Stored records:
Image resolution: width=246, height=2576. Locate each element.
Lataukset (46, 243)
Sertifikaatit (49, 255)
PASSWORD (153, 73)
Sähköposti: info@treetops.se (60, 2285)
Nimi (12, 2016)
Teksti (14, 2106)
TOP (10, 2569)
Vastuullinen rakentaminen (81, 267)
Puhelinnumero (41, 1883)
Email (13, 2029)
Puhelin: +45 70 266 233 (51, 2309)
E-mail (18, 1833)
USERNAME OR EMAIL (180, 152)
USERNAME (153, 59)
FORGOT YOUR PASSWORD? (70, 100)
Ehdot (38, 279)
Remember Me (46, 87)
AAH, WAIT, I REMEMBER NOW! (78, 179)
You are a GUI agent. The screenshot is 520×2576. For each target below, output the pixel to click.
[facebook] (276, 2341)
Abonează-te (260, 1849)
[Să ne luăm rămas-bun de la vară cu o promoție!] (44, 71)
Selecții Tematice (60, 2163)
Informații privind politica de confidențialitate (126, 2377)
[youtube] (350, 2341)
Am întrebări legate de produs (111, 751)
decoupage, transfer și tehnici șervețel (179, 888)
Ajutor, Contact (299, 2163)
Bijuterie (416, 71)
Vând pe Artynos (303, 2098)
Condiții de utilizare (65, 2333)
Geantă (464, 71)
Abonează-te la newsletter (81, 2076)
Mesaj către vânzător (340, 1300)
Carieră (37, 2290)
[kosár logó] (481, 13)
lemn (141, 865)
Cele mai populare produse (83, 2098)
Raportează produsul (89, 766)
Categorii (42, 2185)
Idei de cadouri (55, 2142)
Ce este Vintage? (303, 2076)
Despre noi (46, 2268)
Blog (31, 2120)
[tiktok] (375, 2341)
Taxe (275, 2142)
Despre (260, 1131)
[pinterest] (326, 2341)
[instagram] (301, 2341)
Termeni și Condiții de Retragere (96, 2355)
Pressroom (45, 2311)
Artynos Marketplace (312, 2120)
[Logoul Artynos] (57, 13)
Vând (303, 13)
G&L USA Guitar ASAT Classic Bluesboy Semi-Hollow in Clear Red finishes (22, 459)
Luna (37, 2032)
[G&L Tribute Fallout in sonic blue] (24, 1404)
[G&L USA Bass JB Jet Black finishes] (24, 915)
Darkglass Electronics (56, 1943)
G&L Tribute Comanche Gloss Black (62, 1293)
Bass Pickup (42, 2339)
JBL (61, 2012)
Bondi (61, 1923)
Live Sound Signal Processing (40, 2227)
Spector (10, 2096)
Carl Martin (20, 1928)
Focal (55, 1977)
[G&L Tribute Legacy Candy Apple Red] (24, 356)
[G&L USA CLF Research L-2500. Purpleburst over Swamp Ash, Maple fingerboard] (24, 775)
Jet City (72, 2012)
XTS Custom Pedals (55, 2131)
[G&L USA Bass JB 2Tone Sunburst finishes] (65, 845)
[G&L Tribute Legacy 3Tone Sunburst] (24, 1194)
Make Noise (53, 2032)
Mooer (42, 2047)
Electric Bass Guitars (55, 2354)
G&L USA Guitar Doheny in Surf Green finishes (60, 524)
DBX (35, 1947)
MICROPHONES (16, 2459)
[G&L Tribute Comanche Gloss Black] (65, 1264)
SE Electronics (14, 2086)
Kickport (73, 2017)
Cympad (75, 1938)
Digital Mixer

◆ **Problem statement**
Tally how many lines of the records hold the word "Abonează". Answer with the number only.

◆ **Solution to this exercise**
2